§ What is needed
Find the word "pixels" in the listing, and copy out each line where it turns up.

§ Extracted records
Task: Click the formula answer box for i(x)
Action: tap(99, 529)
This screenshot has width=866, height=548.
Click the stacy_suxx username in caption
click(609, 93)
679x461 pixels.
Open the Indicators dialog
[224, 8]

...

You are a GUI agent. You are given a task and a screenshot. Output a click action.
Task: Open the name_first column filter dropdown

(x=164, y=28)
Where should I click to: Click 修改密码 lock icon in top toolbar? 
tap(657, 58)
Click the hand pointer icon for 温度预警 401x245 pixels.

§ Result
679x461 pixels.
Click the hand pointer icon for 温度预警 401x245 pixels.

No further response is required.